Monday, October 15, 2012

"Too Big To Know"



When I read the following quote from David Weinberger's book, "Too Big to Know," I wondered if the position and expectations of the local minister was changing rapidly, even from the time I entered seminary in 2003.

Weinberger describes the former way of education for a professional career:
"People study hard and become experts in particular areas. They earn credentials—degrees, publications, the occasional Nobel Prize—that make it easier for us trust them. They write books, teach classes, and go on TV, so that we all can benefit from their hard work. The results of that work go through vetting processes appropriate to the type and importance of its claims, providing us with even more assurance of its accuracy. As new discoveries are made and sanctioned, the body of knowledge grows. We build on it, engaging in a multi-generational project that, albeit with occasional missteps, leads us further along in our understanding of the world. Knowledge is a treasure, knowing is the distinctively human activity, and our system of knowledge is the basis for the hope that we might all one day come to agreement and live in peace.
We’ve grown up thinking that this is how knowledge works.
But as the digital age is revealing, that’s how knowledge worked when its medium was paper. Transform the medium by which we develop, preserve, and communicate knowledge, and we transform knowledge."
 Weinberger, David (2012-01-03). Too Big to Know: Rethinking Knowledge Now That the Facts Aren't the Facts, Experts Are Everywhere, and the Smartest P . Perseus Books Group. Kindle Edition.

In my short nine-year ministry, I have often experienced a certain amount of anxiety regarding the amount of knowledge I've managed to retain from my seminary degree (three years, full-time graduate school).  While teaching classes, leading groups, preaching sermons, and offering pastoral care, I have been self-conscious about the amount of knowledge I share with, repeat, or impart to my parishioners. 

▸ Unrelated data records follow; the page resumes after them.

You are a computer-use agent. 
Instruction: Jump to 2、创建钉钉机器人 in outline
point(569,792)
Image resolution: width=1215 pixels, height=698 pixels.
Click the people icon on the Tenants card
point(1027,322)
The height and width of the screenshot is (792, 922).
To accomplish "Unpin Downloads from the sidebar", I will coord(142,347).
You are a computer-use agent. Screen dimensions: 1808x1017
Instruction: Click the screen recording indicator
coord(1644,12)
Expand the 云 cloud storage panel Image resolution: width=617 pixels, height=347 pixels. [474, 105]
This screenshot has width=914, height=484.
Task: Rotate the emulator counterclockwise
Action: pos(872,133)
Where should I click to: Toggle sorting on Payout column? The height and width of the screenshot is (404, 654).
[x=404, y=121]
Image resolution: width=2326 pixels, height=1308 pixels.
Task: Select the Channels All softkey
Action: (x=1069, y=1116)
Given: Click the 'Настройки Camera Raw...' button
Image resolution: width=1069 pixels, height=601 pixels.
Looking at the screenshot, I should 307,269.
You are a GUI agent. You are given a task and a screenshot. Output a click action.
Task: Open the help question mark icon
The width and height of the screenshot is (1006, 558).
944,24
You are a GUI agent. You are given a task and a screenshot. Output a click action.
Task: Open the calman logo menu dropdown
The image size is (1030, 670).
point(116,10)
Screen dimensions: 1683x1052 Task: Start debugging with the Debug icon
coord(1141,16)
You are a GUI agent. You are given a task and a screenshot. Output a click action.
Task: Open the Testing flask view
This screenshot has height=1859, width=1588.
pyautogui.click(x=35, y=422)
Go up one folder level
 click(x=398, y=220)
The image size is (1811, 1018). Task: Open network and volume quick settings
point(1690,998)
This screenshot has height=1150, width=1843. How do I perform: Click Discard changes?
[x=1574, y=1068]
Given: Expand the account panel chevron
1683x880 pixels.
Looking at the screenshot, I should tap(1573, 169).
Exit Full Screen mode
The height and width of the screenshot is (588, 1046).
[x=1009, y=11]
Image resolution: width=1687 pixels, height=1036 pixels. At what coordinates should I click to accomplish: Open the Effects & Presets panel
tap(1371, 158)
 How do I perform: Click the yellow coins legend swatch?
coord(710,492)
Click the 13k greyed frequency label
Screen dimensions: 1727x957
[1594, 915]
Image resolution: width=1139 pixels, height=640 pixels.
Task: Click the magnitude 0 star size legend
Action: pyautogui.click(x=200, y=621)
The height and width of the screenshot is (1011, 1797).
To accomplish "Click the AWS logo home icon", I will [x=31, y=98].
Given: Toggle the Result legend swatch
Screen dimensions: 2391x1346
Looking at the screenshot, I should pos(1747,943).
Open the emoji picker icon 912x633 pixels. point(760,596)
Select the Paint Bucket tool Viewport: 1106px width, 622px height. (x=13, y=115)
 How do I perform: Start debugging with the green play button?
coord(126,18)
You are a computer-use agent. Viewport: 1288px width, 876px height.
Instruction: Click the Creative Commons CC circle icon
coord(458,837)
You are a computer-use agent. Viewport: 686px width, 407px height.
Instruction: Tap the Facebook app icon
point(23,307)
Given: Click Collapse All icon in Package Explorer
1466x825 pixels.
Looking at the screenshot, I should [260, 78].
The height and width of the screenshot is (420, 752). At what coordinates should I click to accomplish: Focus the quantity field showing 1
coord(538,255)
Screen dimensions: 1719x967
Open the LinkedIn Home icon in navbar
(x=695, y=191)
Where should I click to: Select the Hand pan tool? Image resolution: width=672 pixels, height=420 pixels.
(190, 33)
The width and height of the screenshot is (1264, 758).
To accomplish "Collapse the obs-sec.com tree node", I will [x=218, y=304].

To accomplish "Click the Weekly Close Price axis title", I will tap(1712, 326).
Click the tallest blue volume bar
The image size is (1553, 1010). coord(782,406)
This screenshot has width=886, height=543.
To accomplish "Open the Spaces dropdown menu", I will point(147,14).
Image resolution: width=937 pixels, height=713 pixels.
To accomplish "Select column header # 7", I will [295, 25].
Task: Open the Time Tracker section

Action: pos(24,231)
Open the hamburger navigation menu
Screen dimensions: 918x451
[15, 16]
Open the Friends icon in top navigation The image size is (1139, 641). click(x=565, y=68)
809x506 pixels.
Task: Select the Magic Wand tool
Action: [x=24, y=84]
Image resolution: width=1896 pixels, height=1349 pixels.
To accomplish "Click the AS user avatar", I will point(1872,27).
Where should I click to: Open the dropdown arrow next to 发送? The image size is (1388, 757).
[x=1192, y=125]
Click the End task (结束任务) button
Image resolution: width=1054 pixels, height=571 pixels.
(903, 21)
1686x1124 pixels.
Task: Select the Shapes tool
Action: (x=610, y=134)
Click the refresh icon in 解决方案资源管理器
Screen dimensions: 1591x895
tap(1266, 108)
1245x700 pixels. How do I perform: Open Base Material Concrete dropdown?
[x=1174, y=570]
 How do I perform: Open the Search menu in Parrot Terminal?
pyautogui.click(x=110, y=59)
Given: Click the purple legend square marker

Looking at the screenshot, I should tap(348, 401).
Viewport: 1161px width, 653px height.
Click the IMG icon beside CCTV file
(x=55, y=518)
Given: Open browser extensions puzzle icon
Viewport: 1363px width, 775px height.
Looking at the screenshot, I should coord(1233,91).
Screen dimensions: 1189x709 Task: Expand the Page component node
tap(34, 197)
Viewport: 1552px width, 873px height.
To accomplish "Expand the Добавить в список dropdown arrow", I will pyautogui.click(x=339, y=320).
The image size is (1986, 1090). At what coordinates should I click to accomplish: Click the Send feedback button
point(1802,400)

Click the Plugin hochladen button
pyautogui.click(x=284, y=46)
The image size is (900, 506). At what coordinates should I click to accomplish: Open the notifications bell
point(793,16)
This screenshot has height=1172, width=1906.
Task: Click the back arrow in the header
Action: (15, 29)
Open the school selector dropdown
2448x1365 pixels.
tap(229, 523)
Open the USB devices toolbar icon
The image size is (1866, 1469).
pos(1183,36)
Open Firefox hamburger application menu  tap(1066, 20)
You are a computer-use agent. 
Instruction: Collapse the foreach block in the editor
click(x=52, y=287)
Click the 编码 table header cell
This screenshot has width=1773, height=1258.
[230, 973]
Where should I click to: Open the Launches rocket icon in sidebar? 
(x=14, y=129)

My experience in the DMin program at McCormick Theological Seminary, and specifically in this most recent course, "The Gospel and Global Media," has transformed the model of ministry into which I am growing.  The role of the Pastor is not necessarily to "know" the most information, but to lead in such a way that knowledge is sought after, discussed, prayed about, and used to live into faithful discipleship.  The truth is that there are plenty of sermons, worship services, and online Bible studies, but the role of the pastor is to exhibit wisdom in preaching, teaching, leading, and caring, in order to discern God's word in the midst of a mass array of words.

Weinberger writes:
 
"In a networked world, knowledge lives not in books or in heads but in the network itself. It’s not that the network is a super-brain or is going to become conscious. It’s not. Rather, the Internet enables groups to develop ideas further than any individual could. This moves knowledge from individual heads to the networking of the group. We still need to get maximum shared benefit from smart, knowledgeable individuals, but we do so by networking them."
In my context of ministry, the network includes a mass array of "pop-Christianity," which is broadcast on television, on the radio, blogs, online Bible studies, etc., and fellow community faith leaders, the small groups in the congregation, and the authors of secular and religious books which the congregation is reading.  It also, and most importantly, includes the triune God.  The pastor's role is to use the "knowledge" acquired through theological and biblical study, as well as the wisdom and centered leadership that is required to discern the word of our Triune God in the midst of the many words which inundate our world.